Orexigen Surges After Saying It Will Revive Obesity Drug
Orexigen Therapeutics Inc. (OREX) surged the most in nine months after reaching an agreement with U.S. regulators that allows the company to renew development of the experimental obesity drug Contrave.
Orexigen increased 72 cents, or 49 percent, to $2.19 at 4 p.m.

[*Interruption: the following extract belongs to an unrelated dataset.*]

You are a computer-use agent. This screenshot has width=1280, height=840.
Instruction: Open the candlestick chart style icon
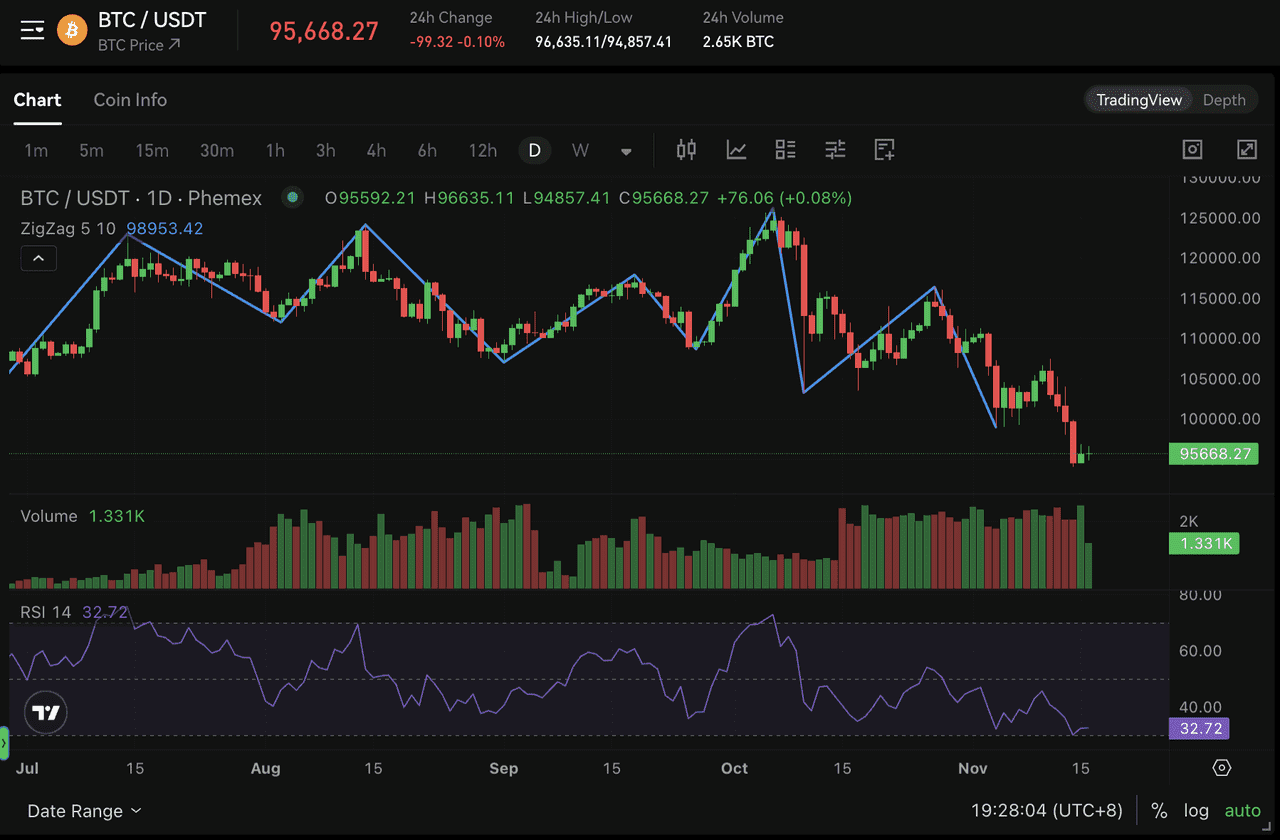point(686,150)
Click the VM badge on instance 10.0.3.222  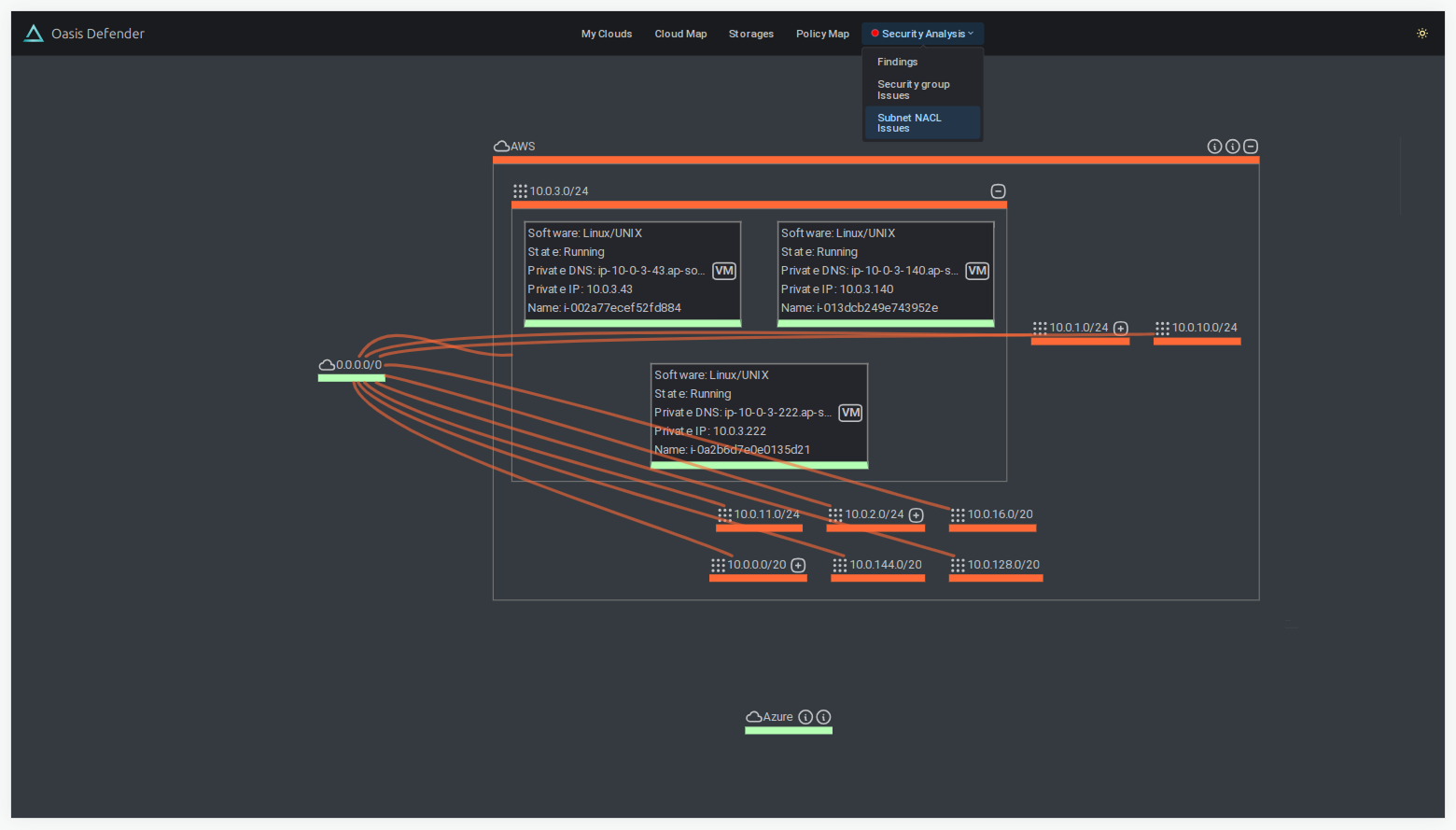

New York time in Nasdaq Stock Market trading for the biggest single-day gain since Dec. 8. Shares of the La Jolla, California-based company have declined 73 percent this year.

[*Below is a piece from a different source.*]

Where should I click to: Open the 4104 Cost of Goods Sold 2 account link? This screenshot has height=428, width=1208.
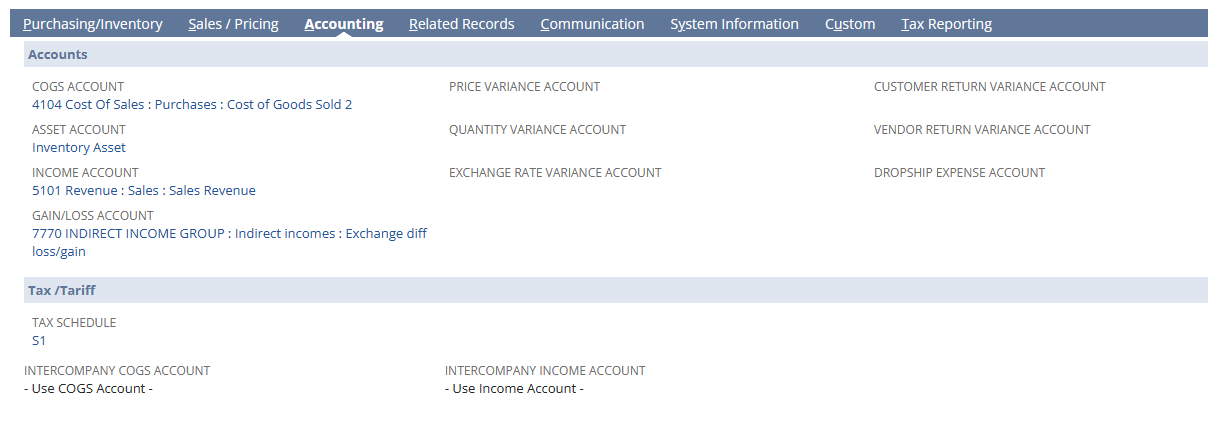pyautogui.click(x=192, y=104)
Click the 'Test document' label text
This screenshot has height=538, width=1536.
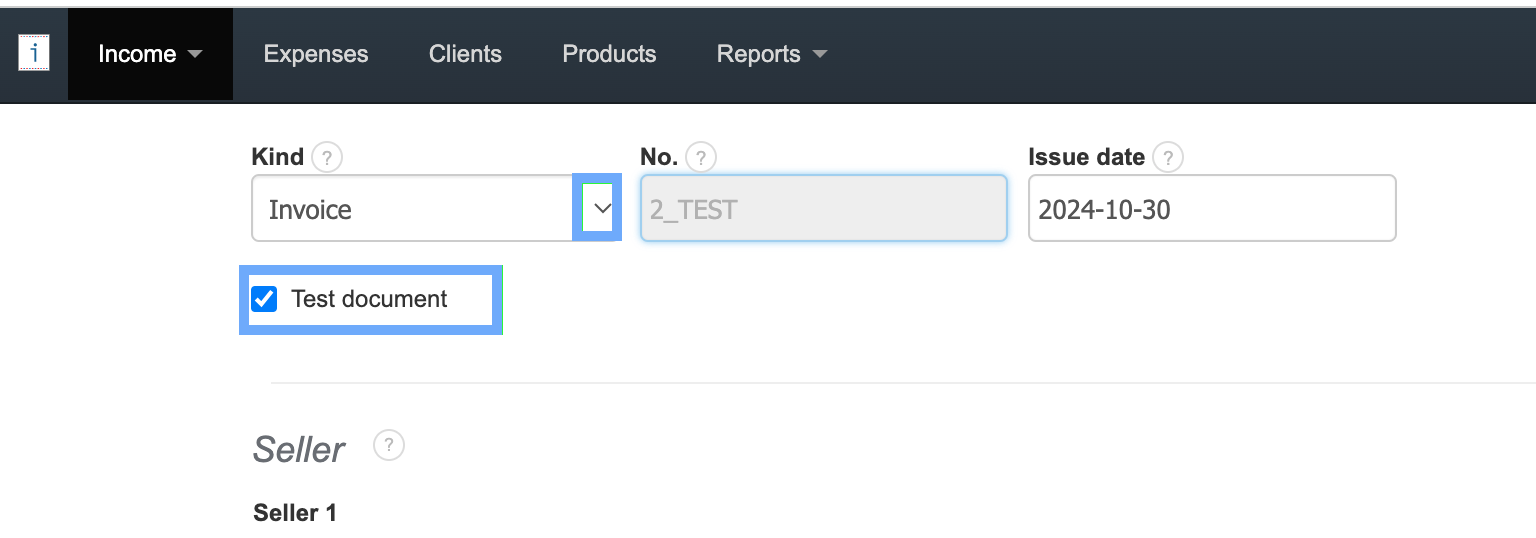tap(369, 299)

Orexigen, one of three companies with rival obesity treatments competing for approval, will start a two-year clinical trial to study heart risks in the first half of next year, aiming to receive clearance for Contrave from the Food and Drug Administration in 2014, the company said yesterday in a statement.
Orexigen said June 3 it would halt U.S. development of Contrave after the FDA said a large study on heart risks would be required before the drug could be approved, a move the company called unprecedented.

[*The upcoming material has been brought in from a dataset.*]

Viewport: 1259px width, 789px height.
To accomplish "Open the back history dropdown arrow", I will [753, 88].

The study would require fewer than 10,000 patients and less than two years from the beginning to the interim analysis, the company said.
Orexigen and partner Takeda Pharmaceutical Co. of Osaka, Japan, have been vying with Mountain View, California-based Vivus Inc. (VVUS) and Arena Pharmaceuticals Inc. (ARNA) of San Diego to introduce the first new obesity medicine in the U.S. in more than a decade.